YOUR ASSIGNMENT:
Report each line of the entries that contains the word "agent", copied in full.

DATA FOR REVIEW:
BEGIN

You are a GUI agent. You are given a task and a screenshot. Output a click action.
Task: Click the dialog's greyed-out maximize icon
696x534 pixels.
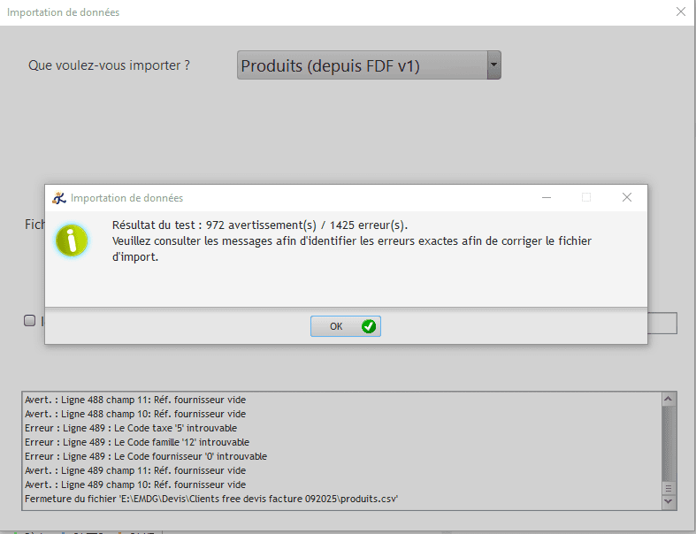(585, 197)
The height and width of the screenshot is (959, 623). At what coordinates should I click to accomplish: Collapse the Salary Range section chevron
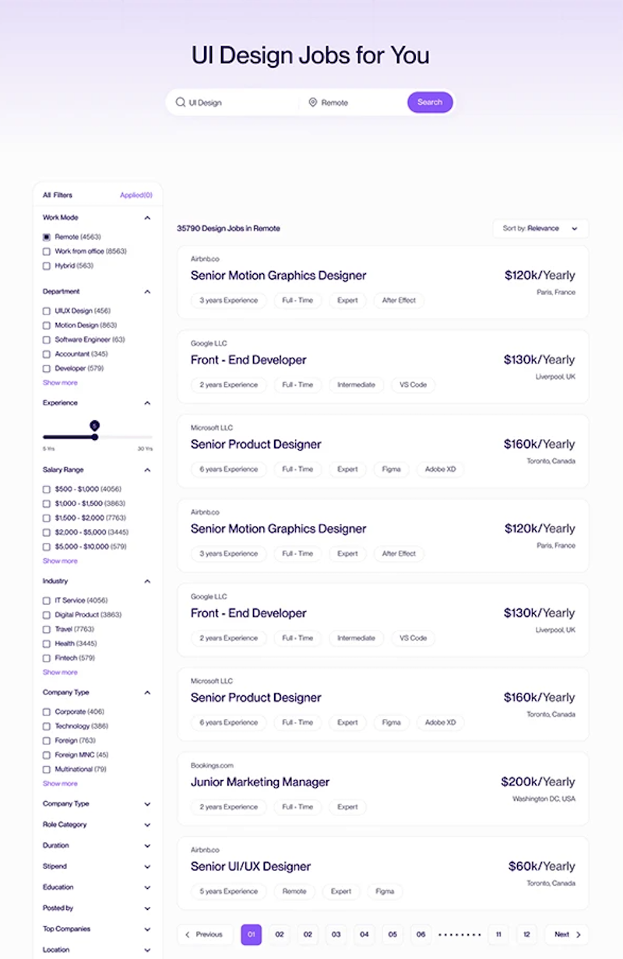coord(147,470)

END
BEGIN

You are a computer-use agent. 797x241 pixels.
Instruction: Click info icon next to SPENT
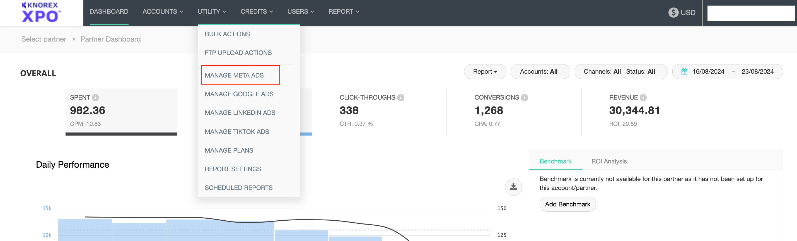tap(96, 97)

END

WRITTEN SOLUTION:
You are a GUI agent. You are given a task and a screenshot. Output a click action.
You are a computer-use agent. 797x241 pixels.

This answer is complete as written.